В самом просторном зале дворца возвели помост, в центре которого возвышались три трона; на двух восседали Сети и его Первая супруга Туи, третий же, справа от фараона, пока был пуст. За тронами стояли трое слуг, и их украшенные браслетами руки умело приводили в движение огромные опахала из страусовых перьев, державшие мух на почтительном расстоянии. На более скромном троне, слева от Туи, сидела Тийи в своей самой красивой пекторали из жемчуга, кораллов и бирюзы. Справа, на небольшом расстоянии от монархов, в три ряда стояли кресла для высших сановников — визирей Верхнего и Нижнего Египта, правителя страны Куш, хранителя казны, верховных жрецов храмов Амона, Ра и Птаха, трех хранителей тайн, военачальника Урии и многих других чиновников и военных высокого ранга. Слева на такие же кресла усадили начальника царских писцов, главного художника Карнакского храма по имени Дидия, управителя Дворца Женщин Хормина, хозяйку этого дворца и Тиа с Именемипетом.

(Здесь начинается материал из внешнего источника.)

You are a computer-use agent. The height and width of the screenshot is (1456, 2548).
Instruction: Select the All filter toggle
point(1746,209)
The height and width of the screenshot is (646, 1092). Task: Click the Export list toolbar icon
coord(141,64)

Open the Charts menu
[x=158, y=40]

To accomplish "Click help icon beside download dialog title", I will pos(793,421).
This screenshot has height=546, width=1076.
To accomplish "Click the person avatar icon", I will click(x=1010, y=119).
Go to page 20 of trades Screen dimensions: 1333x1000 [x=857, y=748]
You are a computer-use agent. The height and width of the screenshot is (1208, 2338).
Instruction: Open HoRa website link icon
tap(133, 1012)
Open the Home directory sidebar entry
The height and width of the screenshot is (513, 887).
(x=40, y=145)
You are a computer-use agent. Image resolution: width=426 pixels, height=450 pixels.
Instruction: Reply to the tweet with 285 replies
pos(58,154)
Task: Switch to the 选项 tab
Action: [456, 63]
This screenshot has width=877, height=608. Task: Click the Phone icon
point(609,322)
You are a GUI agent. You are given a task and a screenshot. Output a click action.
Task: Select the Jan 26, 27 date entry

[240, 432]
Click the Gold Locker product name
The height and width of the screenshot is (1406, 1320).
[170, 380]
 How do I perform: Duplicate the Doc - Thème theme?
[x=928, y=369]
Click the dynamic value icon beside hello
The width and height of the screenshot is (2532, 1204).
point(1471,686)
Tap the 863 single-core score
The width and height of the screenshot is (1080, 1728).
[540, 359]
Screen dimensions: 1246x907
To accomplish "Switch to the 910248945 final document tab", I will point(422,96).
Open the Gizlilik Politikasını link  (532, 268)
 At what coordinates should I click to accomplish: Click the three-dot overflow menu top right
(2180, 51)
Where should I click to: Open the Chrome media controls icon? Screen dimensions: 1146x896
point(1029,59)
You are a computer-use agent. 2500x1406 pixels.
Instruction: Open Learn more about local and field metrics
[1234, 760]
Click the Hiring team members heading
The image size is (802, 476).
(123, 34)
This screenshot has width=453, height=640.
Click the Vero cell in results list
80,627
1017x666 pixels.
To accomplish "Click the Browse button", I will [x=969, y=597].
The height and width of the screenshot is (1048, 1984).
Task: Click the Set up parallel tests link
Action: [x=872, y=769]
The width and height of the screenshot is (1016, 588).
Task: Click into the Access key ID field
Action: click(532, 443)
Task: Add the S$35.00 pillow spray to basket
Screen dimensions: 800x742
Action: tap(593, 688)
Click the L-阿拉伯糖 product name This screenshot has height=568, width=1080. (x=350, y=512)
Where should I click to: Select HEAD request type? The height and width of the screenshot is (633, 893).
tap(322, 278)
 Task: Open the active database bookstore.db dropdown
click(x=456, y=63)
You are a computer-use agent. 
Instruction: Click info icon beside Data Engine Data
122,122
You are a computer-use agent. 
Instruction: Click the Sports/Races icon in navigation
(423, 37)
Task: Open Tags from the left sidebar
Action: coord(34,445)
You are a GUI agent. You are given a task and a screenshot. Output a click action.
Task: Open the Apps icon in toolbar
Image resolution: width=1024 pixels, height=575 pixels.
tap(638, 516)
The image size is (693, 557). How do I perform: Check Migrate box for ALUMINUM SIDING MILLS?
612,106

И только первый придворный, Пасар, хранитель Двух Дам, то есть царских корон, остался стоять. В руке у него был свернутый папирус.

Перед помостом, имея возможность без помех лицезреть царственных особ, сидели правители сорока двух номов, а также жрецы, чиновники, писцы второго порядка, как придворные, так и приехавшие издалека. На плиточном полу развернули ковер бело-красного цвета — цветов Верхней и Нижней Земли.